我拆分字符串,以便它将字符串中的每个单词作为列表输出,在 numpy.ndarray 中,使用以下代码:
words_data = np.char.split(string_data)
我尝试制作一个双 for 循环来计算每个列表中找到的唯一单词。
from collections import Counter
counts = Counter()
for i in range(words_data.shape[0]):
for j in range(words_data[1]):
counts.update(words_data[i])
counts
上面代码的输出错误如下:
---------------------------------------------------------------------------
TypeError Traceback (most recent call last)
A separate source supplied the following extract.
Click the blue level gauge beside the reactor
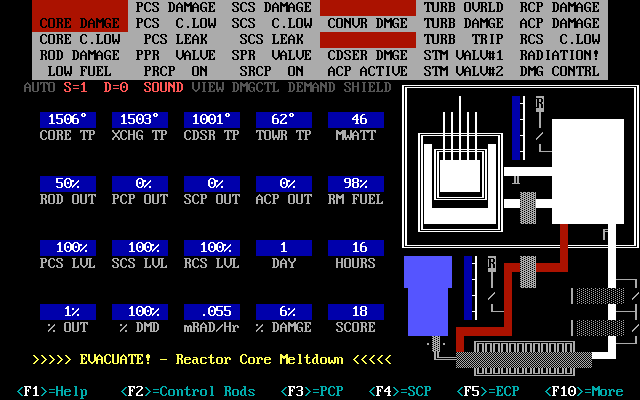Screen dimensions: 640x400 tap(516, 128)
<ipython-input-39-680a0105eebd> in <module>()
1 counts = Counter()
2 for i in range(words_data.shape[0]):
----> 3 for j in range(words_data[1]):
4 counts.update(words_data[i])
5
TypeError: only size-1 arrays can be converted to Python scalar
这是我的数据的前 8 行:
x = np.array([["hello my name is nick", "hello my name is Nick", "hello my name is Carly", "hello my name is Ashley, "hello my name is Java", "hello my name is C++", "hello my name is Ruby", "hello my name is Python"" ],["hello my name is Java", "hello my name is C++", "hello my name is Ruby", "hello my name is Python", "hello my name is nick", "hello my name is Nick", "hello my name is Carly", "hello my name is Ashley]])
x = x.transpose()
1楼
这里不需要循环。 这是一种解决方案:
from collections import Counter
from itertools import chain
import numpy as np
string_data = np.array([["hello my name is nick", "hello my name is Nick", "hello my name is Carly",
"hello my name is Ashley", "hello my name is Java", "hello my name is C++",
"hello my name is Ruby", "hello my name is Python"],
["hello my name is Java", "hello my name is C++", "hello my name is Ruby",
"hello my name is Python", "hello my name is nick", "hello my name is Nick",
"hello my name is Carly", "hello my name is Ashley"]])
word_count = Counter(' '.join(chain.from_iterable(string_data)).split())
# Counter({'Ashley': 2,
# 'C++': 2,
# 'Carly': 2,
# 'Java': 2,
# 'Nick': 2,
# 'Python': 2,
# 'Ruby': 2,
# 'hello': 16,
# 'is': 16,
# 'my': 16,
# 'name': 16,
# 'nick': 2})